* [WORK TO COMPLETE]: Filter the entries for the word "heading". Copy each line in which it occurs.

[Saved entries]
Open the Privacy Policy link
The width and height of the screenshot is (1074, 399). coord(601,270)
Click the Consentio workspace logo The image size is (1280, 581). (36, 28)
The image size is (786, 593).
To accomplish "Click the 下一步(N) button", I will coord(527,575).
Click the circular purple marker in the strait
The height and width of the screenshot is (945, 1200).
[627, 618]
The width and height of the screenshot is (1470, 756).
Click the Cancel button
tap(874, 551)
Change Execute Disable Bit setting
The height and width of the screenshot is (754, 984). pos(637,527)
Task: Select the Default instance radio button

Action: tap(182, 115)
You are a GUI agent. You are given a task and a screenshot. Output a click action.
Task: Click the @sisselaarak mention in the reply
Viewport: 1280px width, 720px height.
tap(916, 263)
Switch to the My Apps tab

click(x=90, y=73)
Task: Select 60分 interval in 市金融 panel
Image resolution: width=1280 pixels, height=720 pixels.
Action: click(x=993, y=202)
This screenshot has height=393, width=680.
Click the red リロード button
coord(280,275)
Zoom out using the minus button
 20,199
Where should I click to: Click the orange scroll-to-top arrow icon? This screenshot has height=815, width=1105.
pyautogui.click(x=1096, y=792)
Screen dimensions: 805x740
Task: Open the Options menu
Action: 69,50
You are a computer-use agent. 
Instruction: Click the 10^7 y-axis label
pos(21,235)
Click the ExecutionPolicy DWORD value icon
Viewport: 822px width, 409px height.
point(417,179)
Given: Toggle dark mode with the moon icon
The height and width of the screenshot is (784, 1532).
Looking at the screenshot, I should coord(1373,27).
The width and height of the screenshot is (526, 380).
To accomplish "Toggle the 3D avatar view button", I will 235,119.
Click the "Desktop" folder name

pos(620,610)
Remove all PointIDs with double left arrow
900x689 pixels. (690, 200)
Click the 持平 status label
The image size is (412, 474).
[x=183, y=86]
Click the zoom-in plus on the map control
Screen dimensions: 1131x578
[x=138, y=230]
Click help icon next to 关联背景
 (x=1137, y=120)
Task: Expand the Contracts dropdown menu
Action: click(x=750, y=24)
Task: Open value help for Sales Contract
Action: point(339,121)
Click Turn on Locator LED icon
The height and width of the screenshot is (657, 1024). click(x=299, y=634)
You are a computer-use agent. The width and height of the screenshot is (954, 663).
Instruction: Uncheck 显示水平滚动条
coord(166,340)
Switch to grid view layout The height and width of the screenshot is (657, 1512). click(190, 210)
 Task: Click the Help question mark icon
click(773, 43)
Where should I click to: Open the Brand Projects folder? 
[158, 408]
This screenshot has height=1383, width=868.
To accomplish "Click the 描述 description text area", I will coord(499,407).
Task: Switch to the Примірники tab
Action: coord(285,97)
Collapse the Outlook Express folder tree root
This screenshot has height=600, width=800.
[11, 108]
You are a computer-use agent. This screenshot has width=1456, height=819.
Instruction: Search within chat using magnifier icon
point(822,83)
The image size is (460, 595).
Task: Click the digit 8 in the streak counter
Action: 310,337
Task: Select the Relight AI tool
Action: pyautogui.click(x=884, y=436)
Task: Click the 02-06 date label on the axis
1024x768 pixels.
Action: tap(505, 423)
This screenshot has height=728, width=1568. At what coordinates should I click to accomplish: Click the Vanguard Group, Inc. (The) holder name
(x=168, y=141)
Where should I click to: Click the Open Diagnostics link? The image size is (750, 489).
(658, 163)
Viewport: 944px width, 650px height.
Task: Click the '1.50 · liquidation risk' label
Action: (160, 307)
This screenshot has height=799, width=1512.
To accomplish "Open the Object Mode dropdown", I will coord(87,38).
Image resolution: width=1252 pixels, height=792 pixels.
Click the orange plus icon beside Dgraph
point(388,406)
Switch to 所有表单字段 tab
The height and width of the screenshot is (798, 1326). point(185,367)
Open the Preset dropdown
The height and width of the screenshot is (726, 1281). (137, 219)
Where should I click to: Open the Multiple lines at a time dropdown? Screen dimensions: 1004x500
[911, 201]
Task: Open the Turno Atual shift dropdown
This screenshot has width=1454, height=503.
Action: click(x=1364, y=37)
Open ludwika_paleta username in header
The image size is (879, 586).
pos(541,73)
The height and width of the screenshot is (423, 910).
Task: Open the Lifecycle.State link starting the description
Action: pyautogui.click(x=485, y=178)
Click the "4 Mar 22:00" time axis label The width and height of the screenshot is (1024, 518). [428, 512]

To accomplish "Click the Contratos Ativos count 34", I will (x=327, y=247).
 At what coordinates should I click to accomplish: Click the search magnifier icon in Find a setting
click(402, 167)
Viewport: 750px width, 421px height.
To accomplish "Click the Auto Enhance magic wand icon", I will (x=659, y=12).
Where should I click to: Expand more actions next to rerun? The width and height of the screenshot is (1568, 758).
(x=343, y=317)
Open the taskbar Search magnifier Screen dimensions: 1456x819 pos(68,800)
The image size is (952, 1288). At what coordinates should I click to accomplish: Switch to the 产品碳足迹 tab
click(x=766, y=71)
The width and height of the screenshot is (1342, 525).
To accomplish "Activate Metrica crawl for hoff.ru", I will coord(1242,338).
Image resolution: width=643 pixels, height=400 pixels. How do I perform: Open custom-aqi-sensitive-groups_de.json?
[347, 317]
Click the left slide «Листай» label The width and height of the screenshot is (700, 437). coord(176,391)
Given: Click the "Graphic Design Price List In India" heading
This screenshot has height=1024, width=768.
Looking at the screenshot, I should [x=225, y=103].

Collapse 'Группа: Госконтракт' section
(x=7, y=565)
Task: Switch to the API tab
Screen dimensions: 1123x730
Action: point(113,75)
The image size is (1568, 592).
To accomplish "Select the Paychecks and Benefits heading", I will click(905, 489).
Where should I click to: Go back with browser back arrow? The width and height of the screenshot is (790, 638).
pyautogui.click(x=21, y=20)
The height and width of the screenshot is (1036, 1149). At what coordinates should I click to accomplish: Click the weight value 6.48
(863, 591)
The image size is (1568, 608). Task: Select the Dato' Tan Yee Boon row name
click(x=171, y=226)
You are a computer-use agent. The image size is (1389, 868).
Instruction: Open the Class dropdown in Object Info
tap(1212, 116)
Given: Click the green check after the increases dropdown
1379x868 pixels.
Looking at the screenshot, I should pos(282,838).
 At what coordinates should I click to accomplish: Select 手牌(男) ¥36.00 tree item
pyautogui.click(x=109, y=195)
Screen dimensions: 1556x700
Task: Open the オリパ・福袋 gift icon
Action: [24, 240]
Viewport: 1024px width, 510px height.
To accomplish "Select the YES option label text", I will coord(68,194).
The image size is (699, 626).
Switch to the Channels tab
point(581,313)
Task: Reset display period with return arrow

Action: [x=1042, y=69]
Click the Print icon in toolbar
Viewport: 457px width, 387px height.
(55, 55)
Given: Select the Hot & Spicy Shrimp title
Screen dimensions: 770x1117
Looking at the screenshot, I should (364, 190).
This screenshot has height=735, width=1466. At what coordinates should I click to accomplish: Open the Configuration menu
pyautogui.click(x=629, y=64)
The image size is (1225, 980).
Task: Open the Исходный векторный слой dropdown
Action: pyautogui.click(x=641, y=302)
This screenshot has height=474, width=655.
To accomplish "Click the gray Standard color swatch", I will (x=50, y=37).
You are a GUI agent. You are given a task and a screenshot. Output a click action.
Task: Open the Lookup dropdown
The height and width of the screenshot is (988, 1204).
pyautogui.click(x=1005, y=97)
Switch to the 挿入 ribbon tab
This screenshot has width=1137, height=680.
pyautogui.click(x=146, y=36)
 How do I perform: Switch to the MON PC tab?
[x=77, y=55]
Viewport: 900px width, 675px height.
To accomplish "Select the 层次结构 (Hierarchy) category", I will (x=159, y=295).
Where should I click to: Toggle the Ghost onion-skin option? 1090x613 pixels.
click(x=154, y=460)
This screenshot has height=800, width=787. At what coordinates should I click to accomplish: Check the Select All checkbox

* [RESULT OF THIS EXERCISE]:
Given: Click the "Graphic Design Price List In India" heading
To accomplish "Select the Paychecks and Benefits heading", I will click(905, 489).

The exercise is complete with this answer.